Por fim, devo dizer que estou tendo dificuldade de escrever esse texto sem me vir à mente a letra de uma música da banda IRA!, que diz: “Eu tentei fugir / Não queria me alistar / Eu quero lutar / Mas não com essa farda”. Não desertei a profissão nos últimos 18 anos por estar convicto de que a minha atuação (apesar de na sua forma especializada não ser ampla e oficialmente aceita pelos órgãos reguladores da profissão) sempre serviu ao real propósito que guia essa nobre profissão, que é o de levar conhecimento e orientação para a promoção da saúde independentemente da opção filosófica do indivíduo. Enquanto eu vista muitas fardas diferentes no meu dia-a-dia, agora posso dizer que me orgulho dessa nova farda, reformada graças à clareza e boa vontade do Colegiado 2011-2014 do CRN-3, ao qual parabenizo.
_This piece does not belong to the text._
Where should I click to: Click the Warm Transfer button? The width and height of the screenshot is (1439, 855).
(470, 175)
Estendo minhas congratulações a todos os colegas nutricionistas vegetarianos, que há duas décadas não passávamos de uma dezena e hoje já somos mais de uma centena, perseverando em nossa postura a despeito das intempéries que possamos ter enfrentado em nossa caminhada profissional. Estejam certos de que essa conquista é fruto também do trabalho de vocês.
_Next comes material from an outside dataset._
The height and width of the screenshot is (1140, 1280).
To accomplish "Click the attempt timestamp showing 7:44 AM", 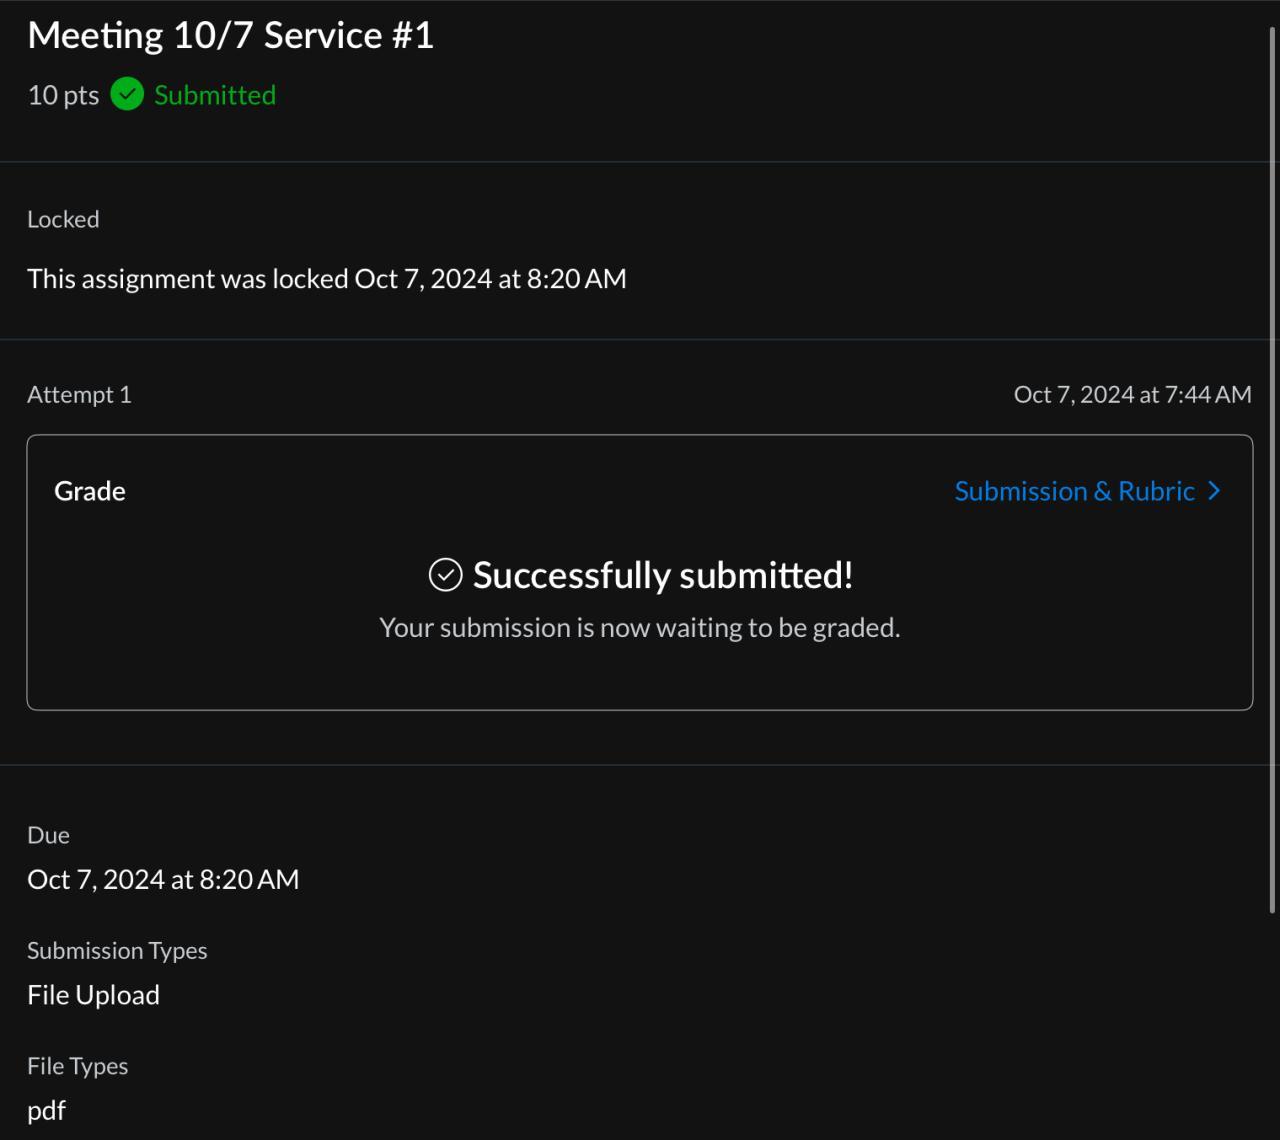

Continuemos lutando hoje para que possamos comemorar as conquistas da próxima década!
Notas
[1] Leia a íntegra do parecer divulgado pelo Conselho Regional de Nutricionistas da 3ª região em 20 de janeiro de 2012 no endereço http://www.nutriveg.com.br/parecer-do-crn-3-sobre-dietas-vegetarianas-2012.html
[2] O CRN-3 errou ao utilizar o termo “dieta vegana”. Por ser o veganismo um estilo de vida e não um estilo alimentar, não existe uma “dieta vegana”, e sim uma dieta vegetariana, que é a dieta adotada pelo vegano. Apesar de serem comumente usados os termos “dieta vegana”, “dieta ovolactovegetariana” etc, inclusive em textos de minha autoria anteriores a 2010 ( http://nutriveg.com.br ), essa terminologia foi recentemente revisada. De acordo com o termo original criado no século XIX, revisado e resgatado em 2010 pela Sociedade Vegana ( http://sociedadevegana.org ), uma dieta vegetariana é aquela que é composta em sua totalidade por alimentos vegetais. As dietas que mantêm algum derivado animal como os ovos ou laticínios são chamadas “dietas protovegetarianas”. Com isso, os termos usados em alguns trechos do texto com o parecer do CRN-3 estão incorretos, pois de acordo com essa revisão da terminologia o termo “dieta vegana” é inexistente e o termo “dieta vegetariana estrita” é redundante haja vista que o termo “dieta vegetariana” já é restritivo ao excluir todos os alimentos de origem animal. Já o veganismo é a expansão do vegetarianismo (estilo dietético livre de quaisquer produtos de origem animal) para abranger outros aspectos do estilo de vida, como o vestuário, por exemplo.